Why does this matter for Labor in both the short term and the long term?
Young people are progressive. That might irritate their ageing parents and grandparents, but that’s just the way it is. And here’s the other thing. Young people aren’t ageing the way their parents and grandparents did. While Boomers, Gen X etc became more conservative the older they got, this lot aren’t doing that. If Labor wants to stay in power (which it barely is now because of the Senate), it needs to get a wriggle on in the progressive department.
Just ask the ANU’s Ian McAllister, one of the wranglers of the Australian Election Study, a national survey of political opinion conducted after each federal election. He explains it so clearly. The electorate is moving to the left. That’s the trend – and that’s driven by younger people moving to the left. Moving to the left and staying there. Those younger people are soon to be middle-aged (soz, it happens to the best of us and the rest of us).
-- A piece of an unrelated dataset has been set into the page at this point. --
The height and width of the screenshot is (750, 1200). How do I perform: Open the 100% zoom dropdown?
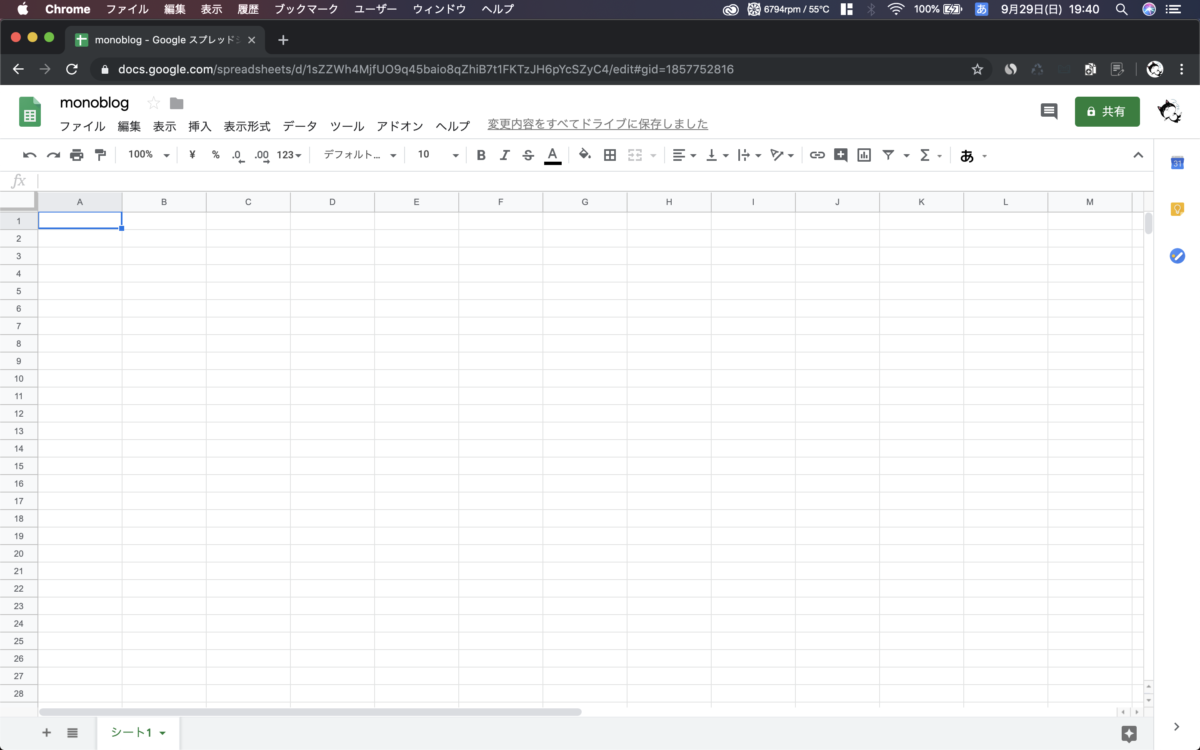(x=149, y=155)
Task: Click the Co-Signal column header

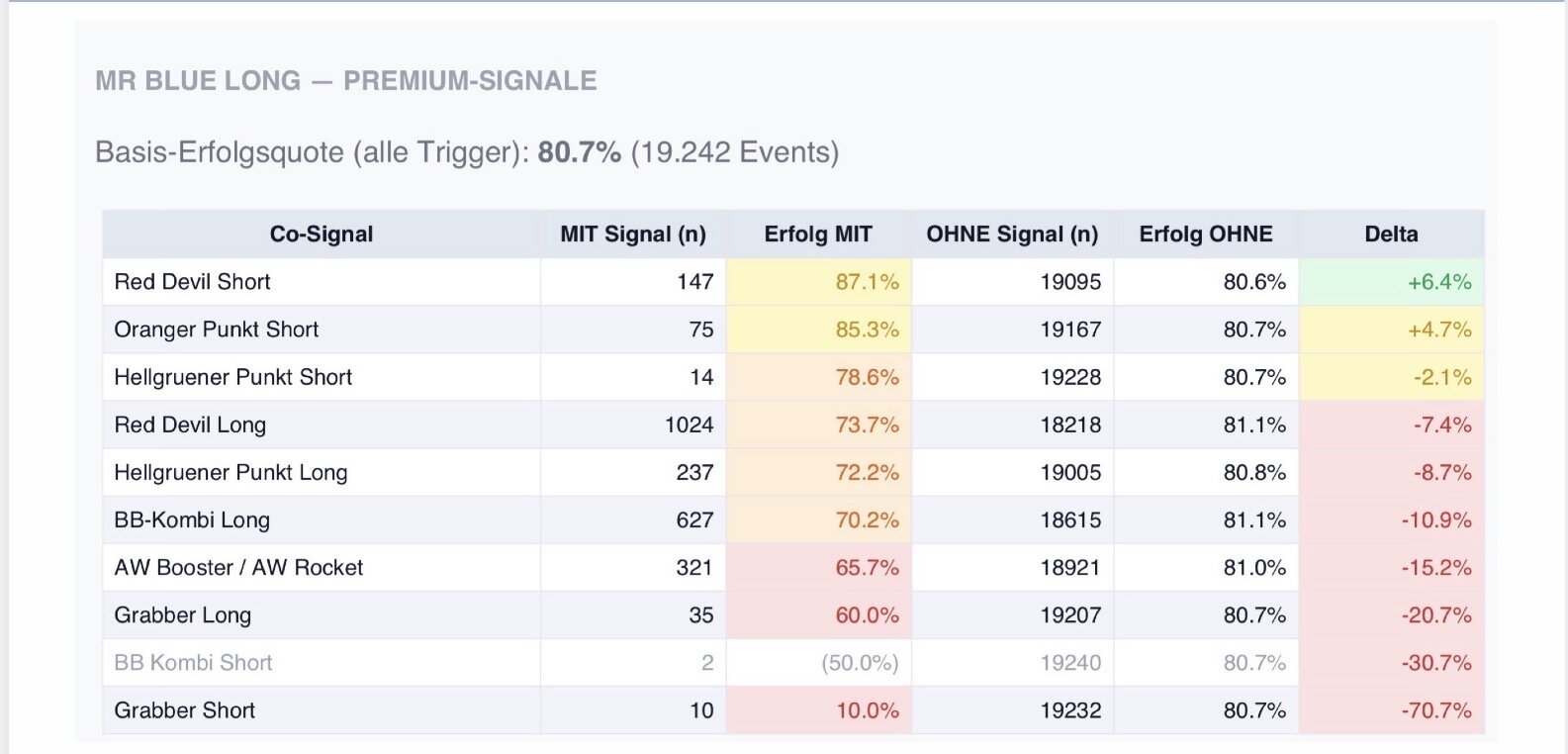Action: [321, 235]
But McAllister says they are staying in their (left) lane.
“Younger people are getting into their 30s and are not shifting through to the centre and the right. A lot of that is driven by less secure employment and housing. They can’t get their foot in the housing market,” McAllister says.
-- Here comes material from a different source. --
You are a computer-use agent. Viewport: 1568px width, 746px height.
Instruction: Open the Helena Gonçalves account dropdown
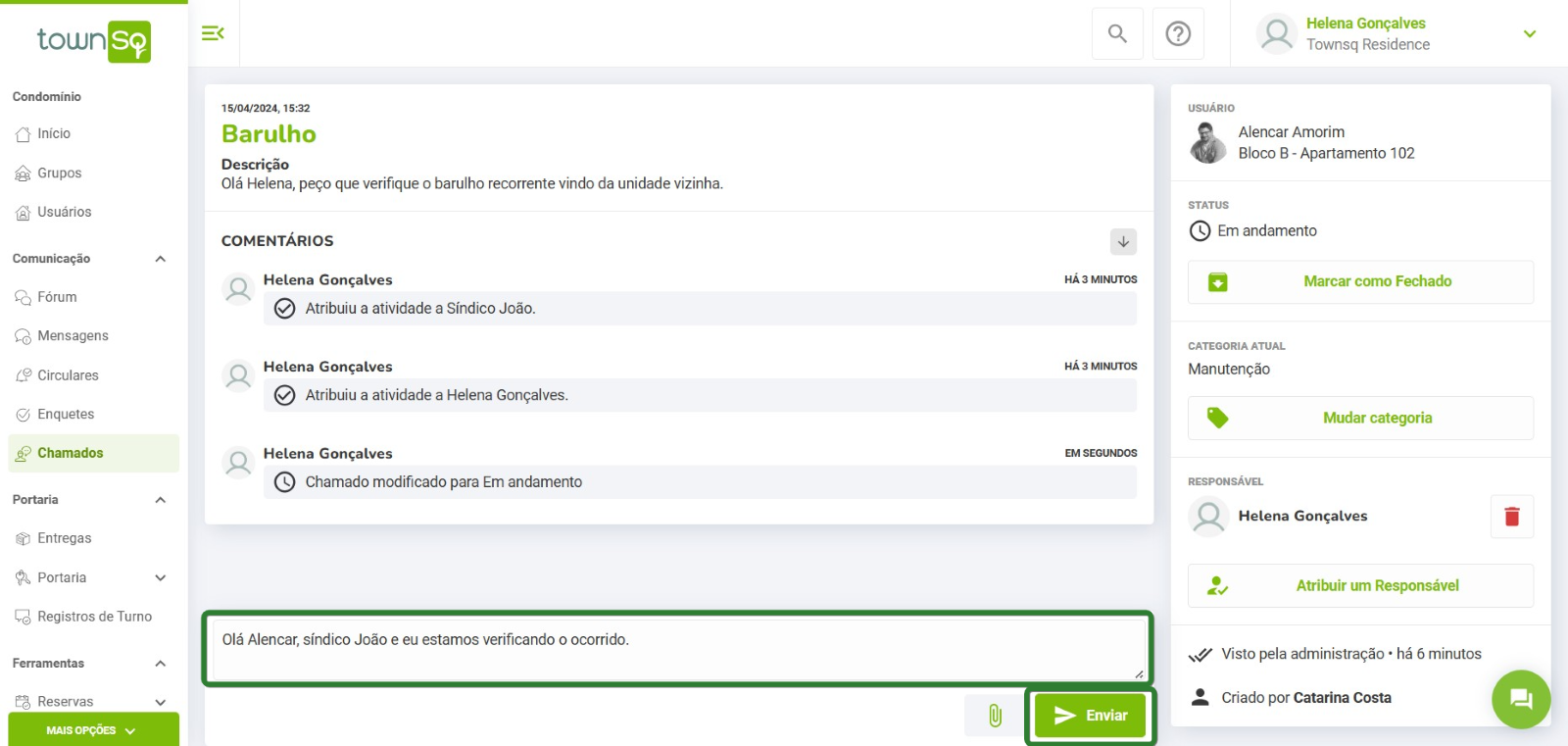point(1529,33)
So it’s hard to nail exactly which of these is the most irritating area of a lack of action, but let me give you a shortlist – feel free to add anything I’ve missed. Also I can’t expand everything because apparently I have word limits. And sure, the list’s order will vary depending on who you are but let’s start here:
- Negative gearing, capital gains tax, housing and the whole damn mess
- Gambling
- Taxing gas exports
- AUKUS
- Census
I’d like to think I’d have been a good landlady, but considering it takes me a year to get a bung stovetop fixed in my own house, I’m not all that confident. While I’m constantly getting emails from people who tell me they are outstanding landlords, I’m sure they could still be outstanding without negative gearing (or at least not to the extent it currently exists). Let me point out that people who have investment properties still have their investments and they will still make money – just not at the expense of first home buyers. I asked Hal Pawson, professor of housing research and policy at UNSW’s City Futures Research Centre, if changes to negative gearing would make housing more affordable. Prices wouldn’t shift much, he says, but there would be a progressive, cumulative impact on the housing market over time because it would reduce the advantage investors have at auction.
“One person bidding now has a big tax advantage and the other doesn’t,” he says.
There are so many ideas to fix this problem and all Albanese says is nope, nope, nope. Which I’ve heard elsewhere.
Now you know how the government keeps telling us it needs to be fiscally responsible. Here’s something the left of the Labor Party could do – tax the people who are stuffing the environment.
As Dan Cass, executive director of Rewiring Australia, says: “The gas industry is in a death spiral and, if left to its own devices, will use every trick in the book to suck public subsidies and ride on the back of people who don’t have enough upfront cash to invest in superior rooftop solar and household electrification.
“We need to tax gas fairly and properly but also give households — especially poorer ones — the financial means to get off gas and share in Australia’s renewable energy bounty.”
Speaking of issues where the left of the Labor Party seems to have barely raised a whimper? My God, AUKUS. So much money for nothing.
“We don’t need nuclear-powered submarines and we are not going to get them, anyway,” says Emma Shortis, senior researcher in international and security affairs at The Australia Institute.
Gambling? Peta Murphy told the government what it needed to do to protect Australians. We don’t need a single other authority than that singular homegrown Labor pathfinder to understand what we need to do.
Oh, God. Nearly forgot the captain’s call, the complete embarrassing fiasco of the census. Of course, we should count the needs of the rainbow along with the straight bow and everything in between. People need specific services just as old grandmas need specific services. Sending out poor old Andrew Leigh to take the hit and then backflipping. Truly pathetic.
Why isn’t the left of the Labor Party having an absolute meltdown about all these issues? It (they) should be because otherwise, at this rate, your bloke won’t last. That’s not an idle threat. It’s what the data on voting trends says. And if his own fam won’t step up, it will mean everyone else has to. That won’t be pretty.